Scan the records below and copy every line that contains the string "шины".

+++ DATA EXCERPTS

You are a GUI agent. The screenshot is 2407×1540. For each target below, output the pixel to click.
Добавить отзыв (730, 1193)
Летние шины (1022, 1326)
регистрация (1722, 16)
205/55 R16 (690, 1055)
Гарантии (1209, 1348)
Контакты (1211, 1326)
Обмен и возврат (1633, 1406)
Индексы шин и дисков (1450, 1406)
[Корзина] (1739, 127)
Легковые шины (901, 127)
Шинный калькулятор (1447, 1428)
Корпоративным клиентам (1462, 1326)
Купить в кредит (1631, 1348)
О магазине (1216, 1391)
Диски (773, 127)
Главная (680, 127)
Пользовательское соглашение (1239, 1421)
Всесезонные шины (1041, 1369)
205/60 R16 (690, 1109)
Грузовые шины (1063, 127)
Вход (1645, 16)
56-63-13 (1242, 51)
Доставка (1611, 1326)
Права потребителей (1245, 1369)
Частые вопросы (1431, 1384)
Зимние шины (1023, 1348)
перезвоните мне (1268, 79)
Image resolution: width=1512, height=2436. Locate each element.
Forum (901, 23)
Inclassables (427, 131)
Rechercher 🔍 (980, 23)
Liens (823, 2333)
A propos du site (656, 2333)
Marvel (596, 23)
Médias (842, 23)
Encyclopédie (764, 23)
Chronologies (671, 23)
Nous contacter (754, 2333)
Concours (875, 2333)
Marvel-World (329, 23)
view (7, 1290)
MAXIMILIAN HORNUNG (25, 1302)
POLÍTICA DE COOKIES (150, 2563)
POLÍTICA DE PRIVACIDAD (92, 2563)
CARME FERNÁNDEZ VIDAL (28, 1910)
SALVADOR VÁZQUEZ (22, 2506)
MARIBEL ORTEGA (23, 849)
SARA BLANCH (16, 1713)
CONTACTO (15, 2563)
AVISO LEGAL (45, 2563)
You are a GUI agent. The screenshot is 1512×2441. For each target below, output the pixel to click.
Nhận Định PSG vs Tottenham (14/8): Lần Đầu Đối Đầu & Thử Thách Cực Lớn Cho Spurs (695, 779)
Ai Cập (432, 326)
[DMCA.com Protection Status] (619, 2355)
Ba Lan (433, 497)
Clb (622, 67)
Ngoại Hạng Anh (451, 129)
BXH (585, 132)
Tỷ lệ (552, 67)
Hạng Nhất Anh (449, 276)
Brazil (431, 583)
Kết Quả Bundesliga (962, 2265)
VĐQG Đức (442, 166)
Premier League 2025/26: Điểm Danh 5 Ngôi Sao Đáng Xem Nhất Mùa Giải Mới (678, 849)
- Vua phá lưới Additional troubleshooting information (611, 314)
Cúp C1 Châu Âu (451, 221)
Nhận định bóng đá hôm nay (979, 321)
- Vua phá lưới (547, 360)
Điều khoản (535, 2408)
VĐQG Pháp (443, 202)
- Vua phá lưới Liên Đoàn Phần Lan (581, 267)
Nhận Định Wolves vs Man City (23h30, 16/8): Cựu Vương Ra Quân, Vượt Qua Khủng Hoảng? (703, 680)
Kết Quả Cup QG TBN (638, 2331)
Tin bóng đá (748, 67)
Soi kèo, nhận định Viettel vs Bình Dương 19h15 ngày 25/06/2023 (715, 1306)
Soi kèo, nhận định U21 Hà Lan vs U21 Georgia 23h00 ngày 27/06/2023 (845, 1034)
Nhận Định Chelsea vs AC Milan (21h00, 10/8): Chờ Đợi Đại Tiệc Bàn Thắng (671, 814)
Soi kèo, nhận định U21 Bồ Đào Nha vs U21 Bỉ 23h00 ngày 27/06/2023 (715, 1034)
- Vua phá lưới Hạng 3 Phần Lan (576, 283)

++++++

**RESPONSE**
Летние шины (1022, 1326)
Легковые шины (901, 127)
Всесезонные шины (1041, 1369)
Грузовые шины (1063, 127)
Зимние шины (1023, 1348)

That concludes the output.